Kendilerinde İslâm (!) adına konuşma hakkını vehmedip, mücerret mefhum hâlinde “ideolojiyi” İslâm dışı göstermeye yeltenenlerin düştüğü en büyük şuursuzluk örneği, İslâm’ın vazettiği kanunların, herhangi bir ideolojinin kanunlarından muayyen bir alanda daha üstün olduğunu söylemeleri ve hatta zanlarını isbata yeltenmeleridir. “İslâm ideolojilerin seviyesine indirilemez!” doğrusuna sarılan bu yanlış zevat, acaba İslâm’ı muhtelif ideolojilerle kıyaslarken işledikleri cinayetin farkına varamayacak derecede mi taş kafalıdırlar? İdeolocya vasıta sistemdir ve neye vasıtalık ettiğine göre makbul veya merduddur.

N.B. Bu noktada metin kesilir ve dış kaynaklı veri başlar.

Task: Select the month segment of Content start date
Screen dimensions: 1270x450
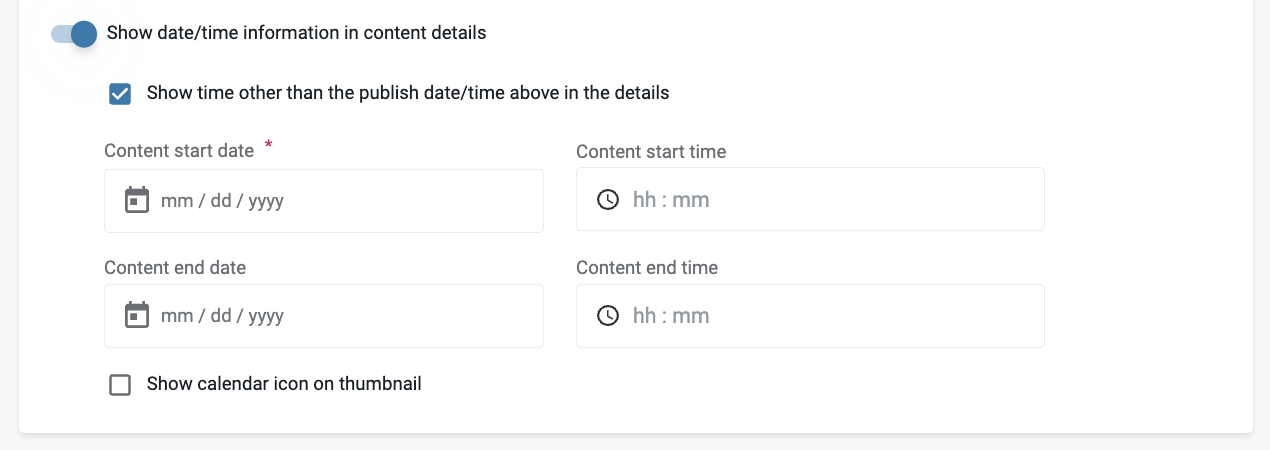Action: [177, 201]
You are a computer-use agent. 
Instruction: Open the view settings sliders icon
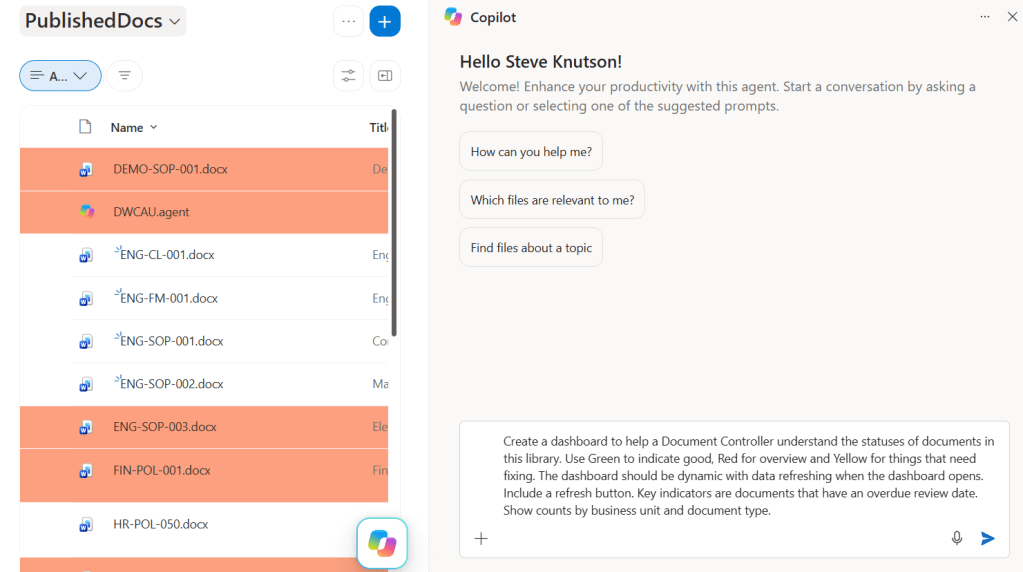pyautogui.click(x=348, y=76)
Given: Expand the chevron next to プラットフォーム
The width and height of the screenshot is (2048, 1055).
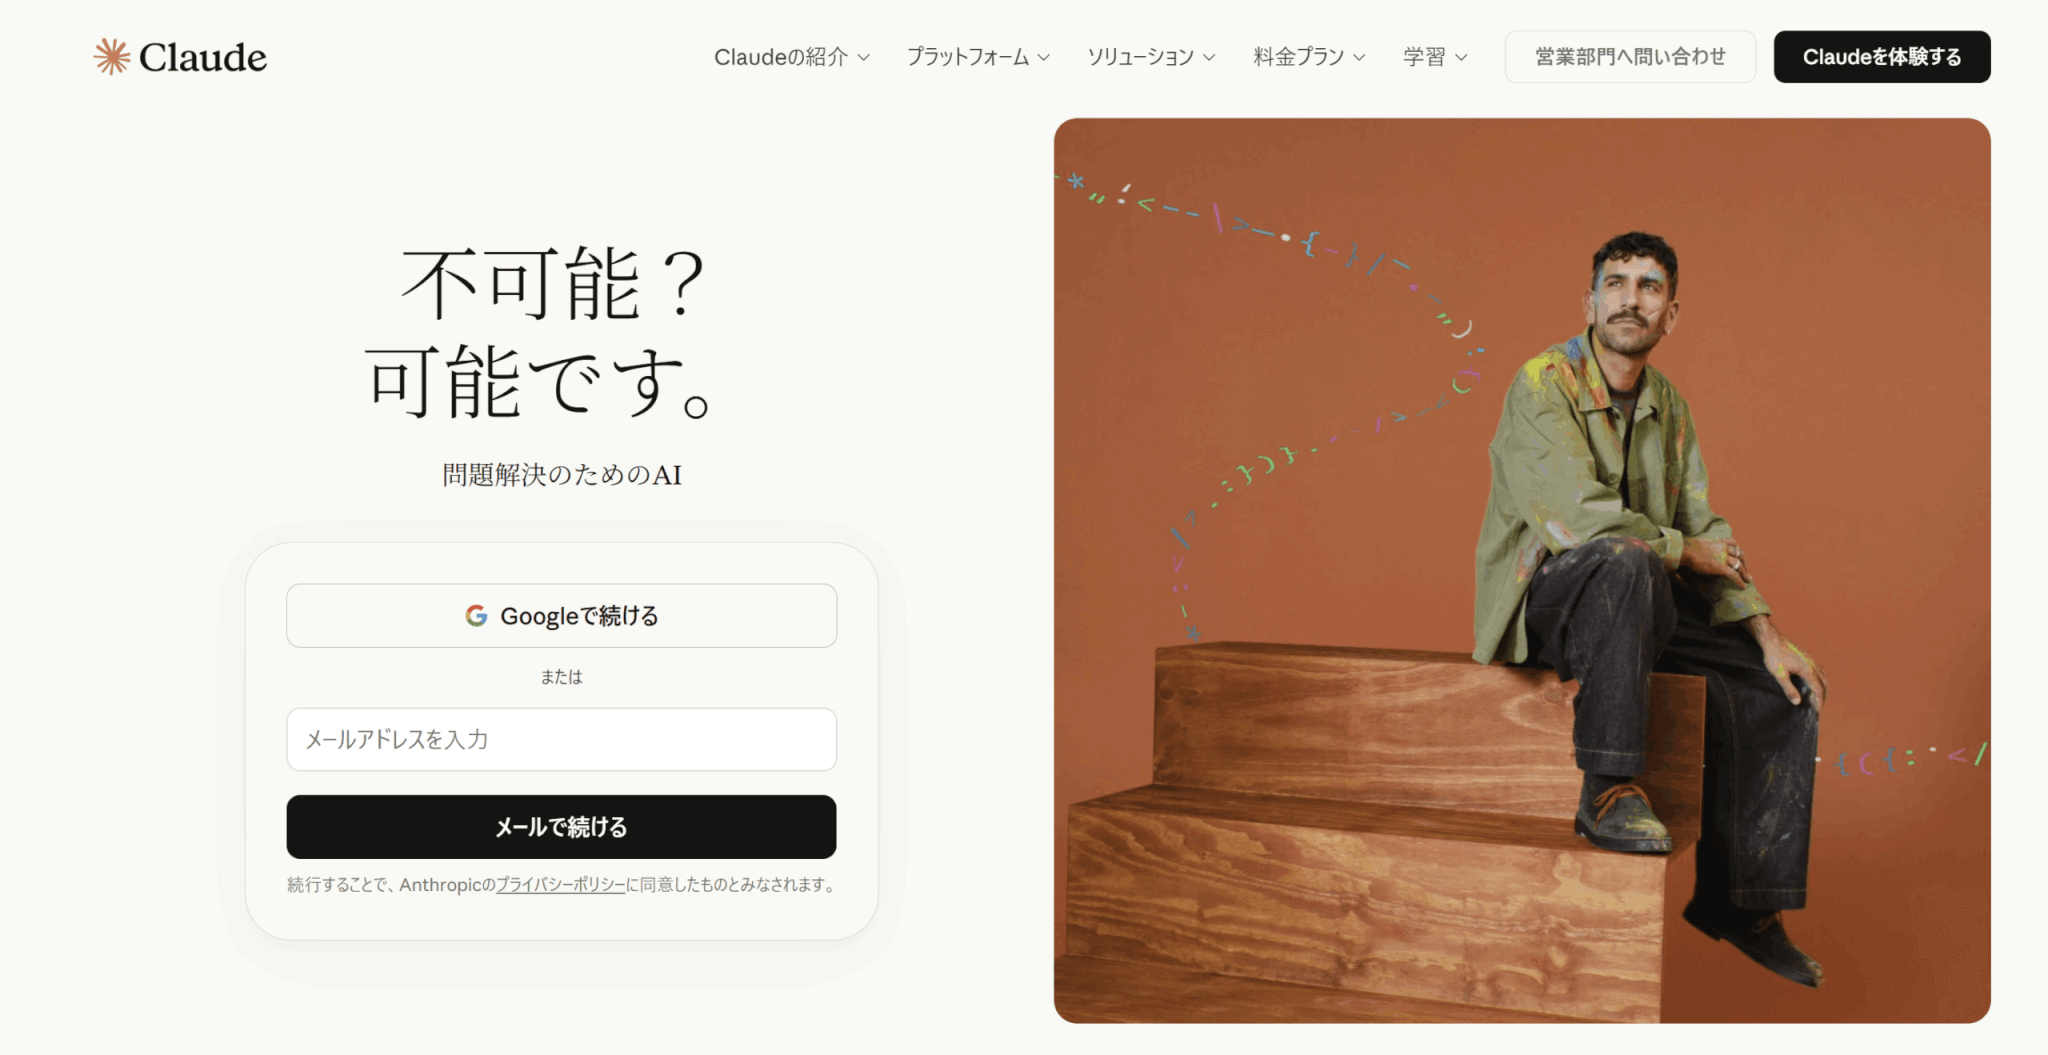Looking at the screenshot, I should coord(1044,58).
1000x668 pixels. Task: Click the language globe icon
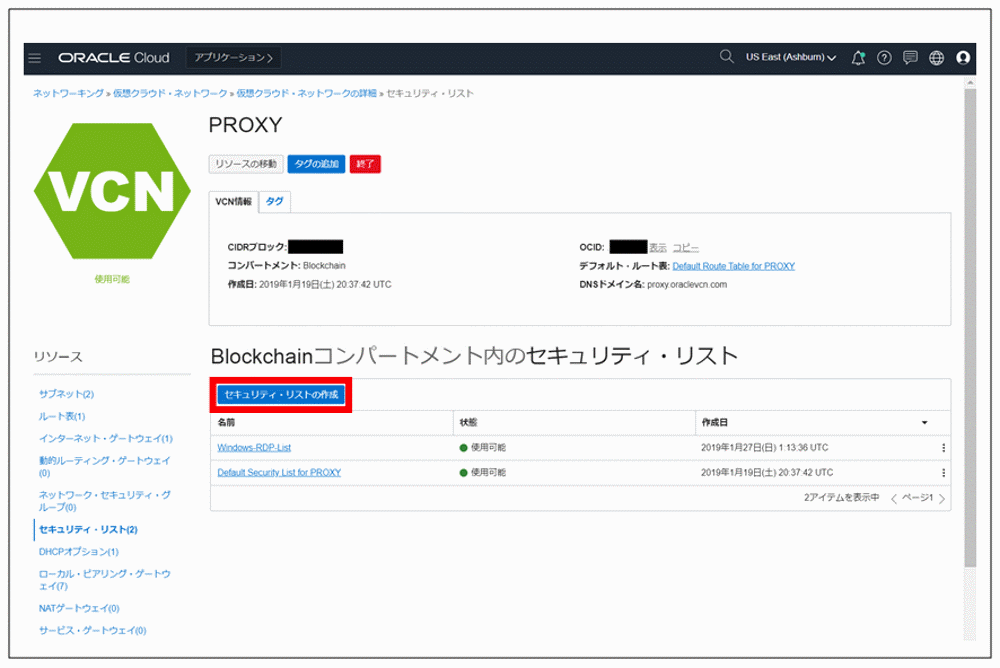click(936, 58)
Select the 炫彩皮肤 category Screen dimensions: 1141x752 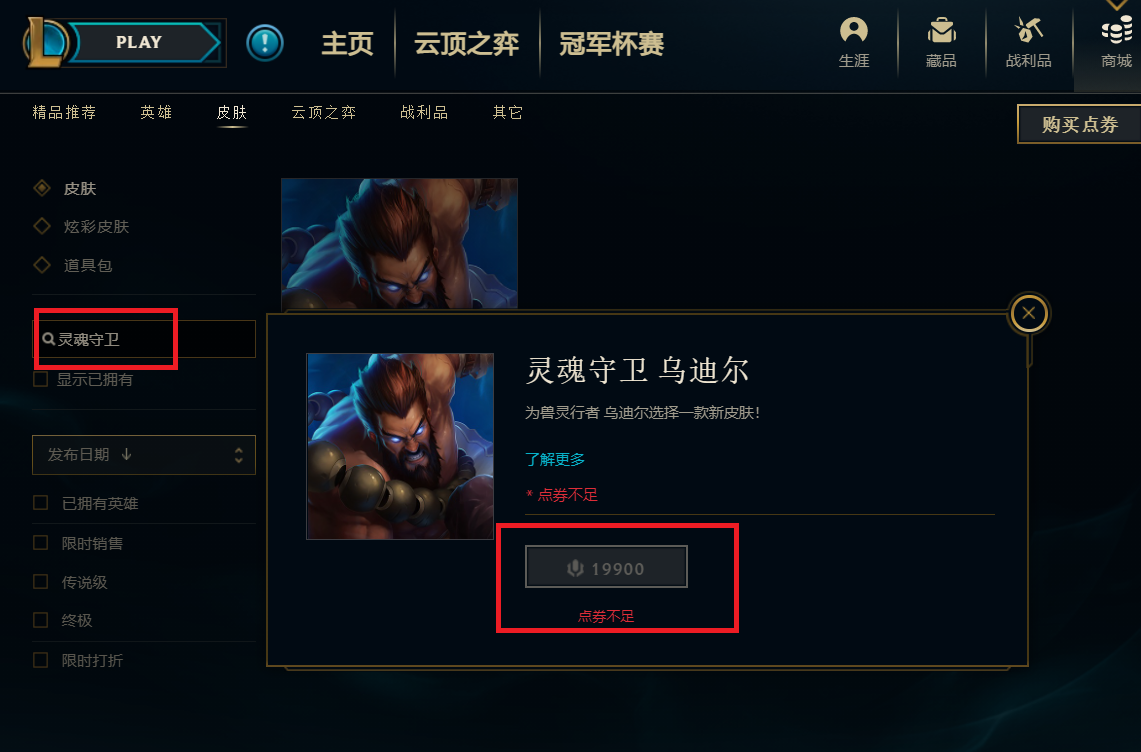(x=96, y=226)
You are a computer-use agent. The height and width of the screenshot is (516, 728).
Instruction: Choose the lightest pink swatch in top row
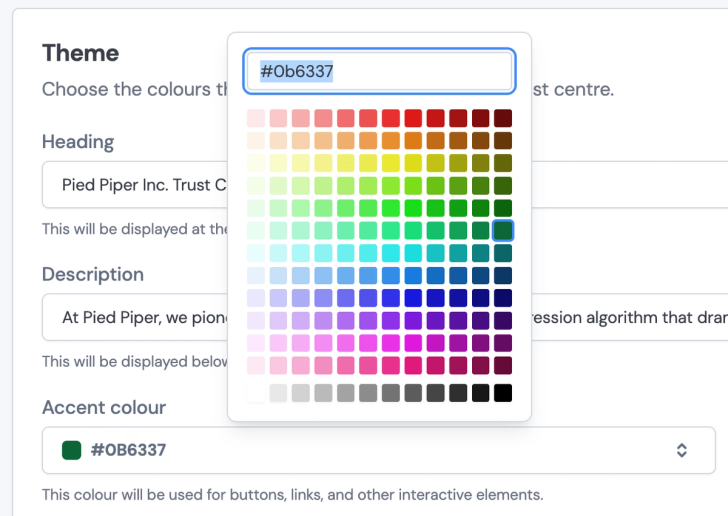[x=256, y=119]
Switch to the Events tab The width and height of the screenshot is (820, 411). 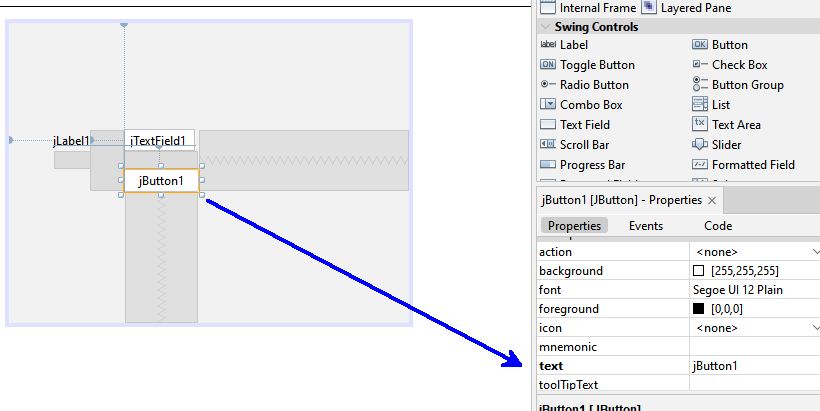pyautogui.click(x=645, y=226)

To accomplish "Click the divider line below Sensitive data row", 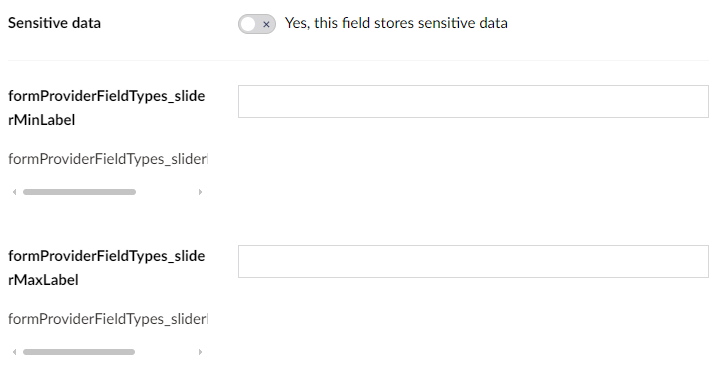I will [358, 60].
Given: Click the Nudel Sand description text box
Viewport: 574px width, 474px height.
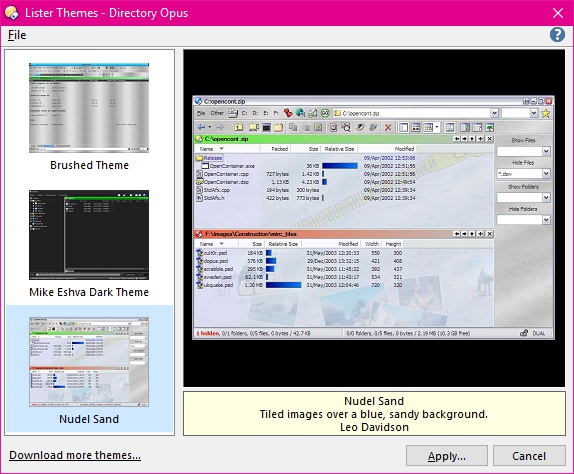Looking at the screenshot, I should click(374, 414).
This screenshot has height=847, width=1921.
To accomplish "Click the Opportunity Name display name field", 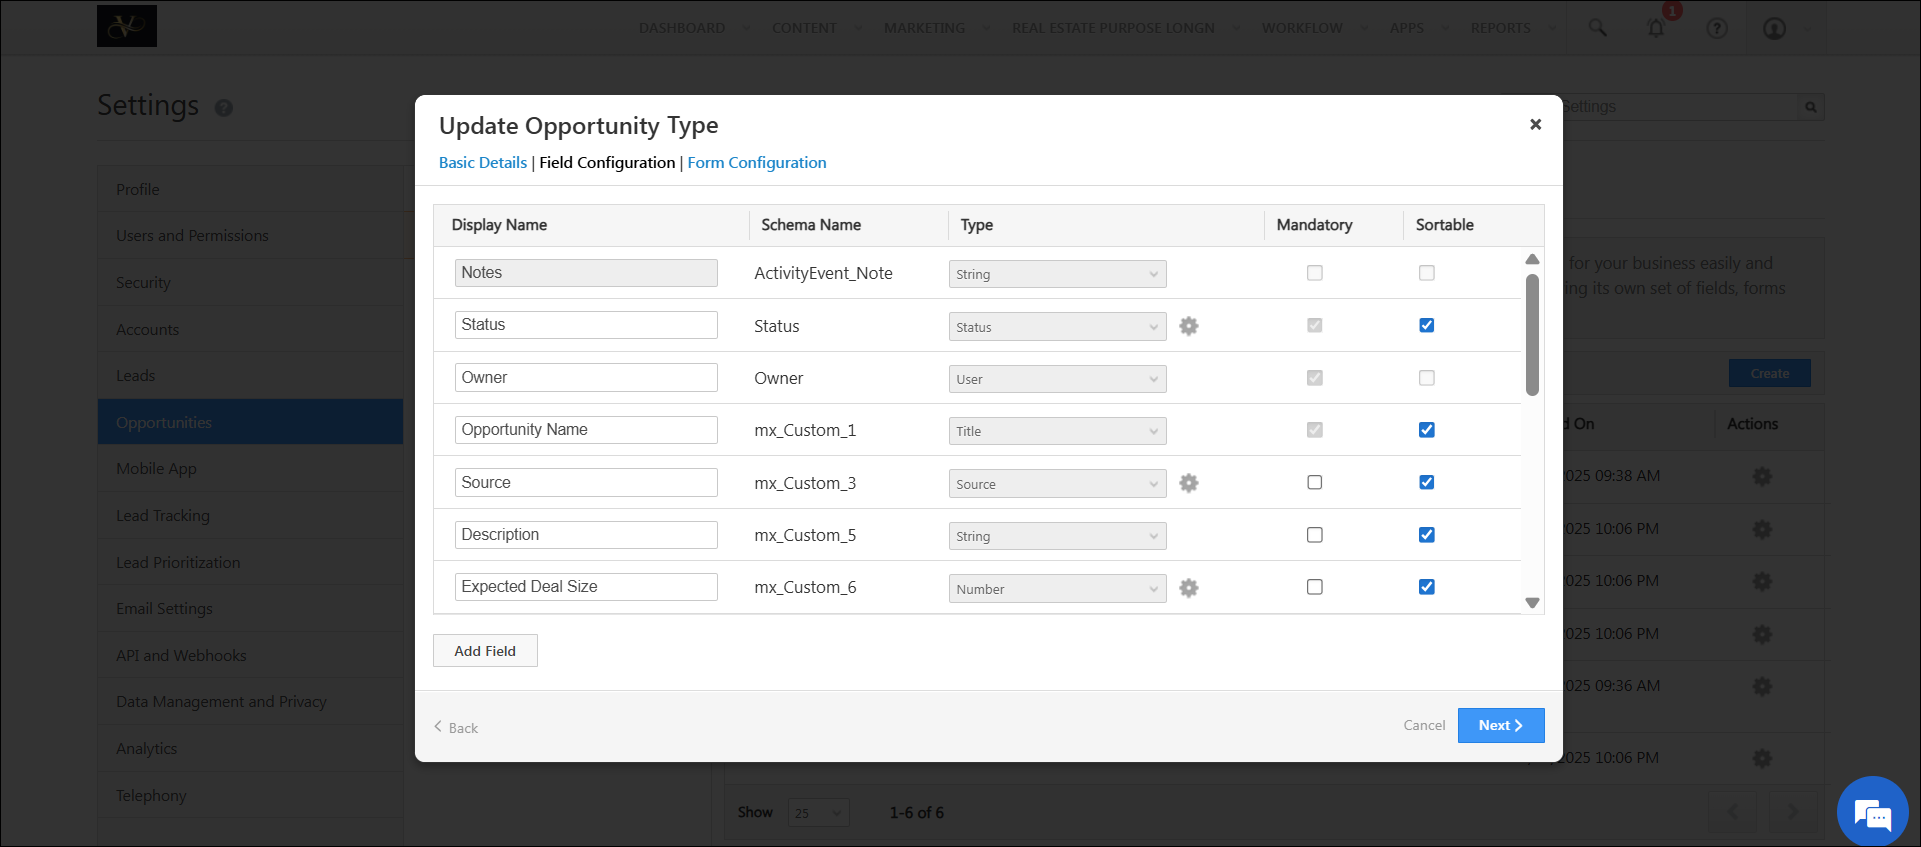I will point(586,430).
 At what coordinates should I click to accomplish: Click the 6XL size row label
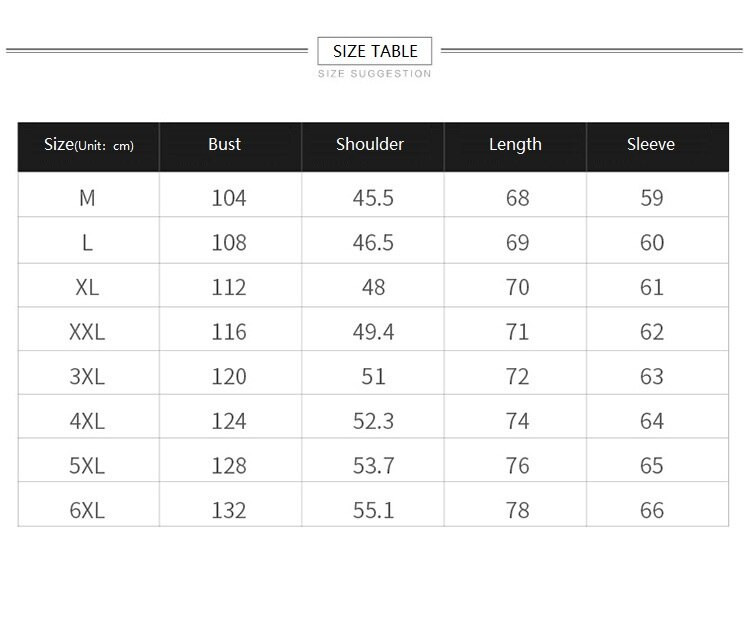pyautogui.click(x=87, y=509)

Ve “İslâm ideolojilerin seviyesine indirilemez” deyip her tür rezilliği halk avcılığı siyasetiyle halka yutturma hakkını “peşinen” kazanan hain tiplere bakıp denmesi gereken şudur: Evet İslâm mukayese edilmez, ama sen İslâm’ın kendisi değilsin ve gayet güzel mukayese edip ahmaklığını sergileyebilirim.

Esasında “Büyük Doğu-İBDA” İslâm’ın emir subaylığıdır!”dan başka laf etmek zulümdür. Ezcümle, fıkıh adına Büyük Doğu-İBDA fikriyatına ağız bükmek haşa şeriatle şeriate karşı çıkmak gibidir. Ünlü Hanefî âlimi Kâfiyeci’nin dediği gibi “adalete bundan daha çok benzeyen bir zulüm görmedik.”